A representative of the Ong business in London said Ong was traveling and unreachable and that he, himself, was unable to comment on the sale.

The Simint board also approved a three-year restructuring plan to wipe out its losses, bring its net assets to $4.4 million (7 billion lire) million) and pave the way for the company to break even by the end of the year, the spokesman said.

As reported, Simint has an accumulated loss of $115.8 million (184 billion lire) in the 10 months ended Feb. 28, due to losses at the A/X business and balance sheet writeoffs at the parent company. In addition, it will take a further loss of $32.7 million (52 billion lire) due to the sale of the U.S. subsidiary.

The combined losses will be wiped out through the use of reserves in the amount of $88.1 million (140 billion lire), share capital for $29.6 million (47 billion lire) and the deferral of credits by core shareholders Giorgio Armani and Milan investment bank Sige for a total of $35.2 million (56 billion lire).Of the latter, $32.1 million (51 billion lire) are credits Armani has agreed to defer to help bring Simint back to the black.

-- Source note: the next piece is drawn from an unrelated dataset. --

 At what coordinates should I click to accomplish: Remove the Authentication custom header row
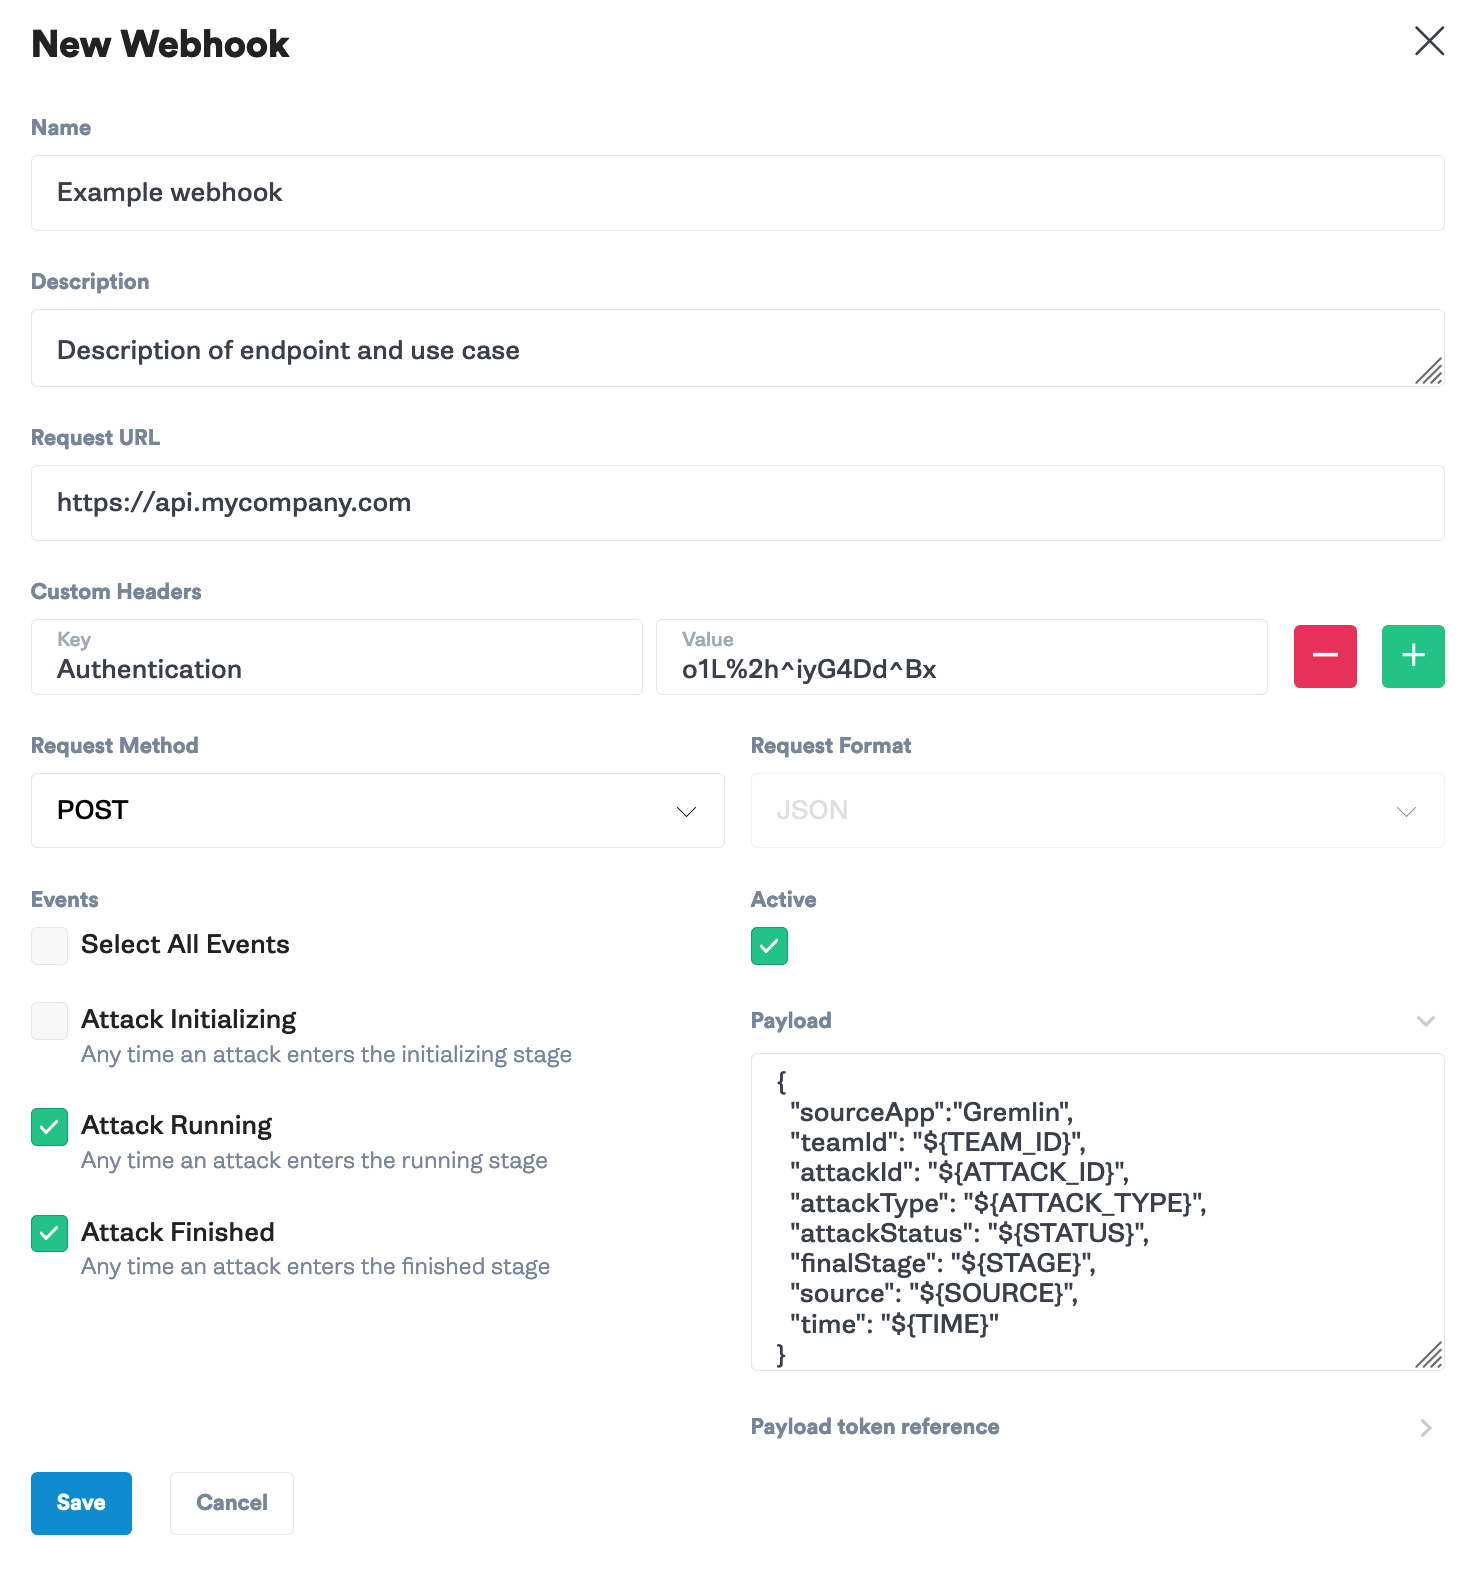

Simint also said it would restructure operations with the creation of a parent holding company, Simint SpA, and a wholly controlled industrial operating company, Simint Industriale SpA.

The restructuring plan, designed to streamline Simint's outsourcing network, is based on consolidated sales of about $125.9 million (200 billion lire), excluding any new license contracts it manages to conclude, the statement said.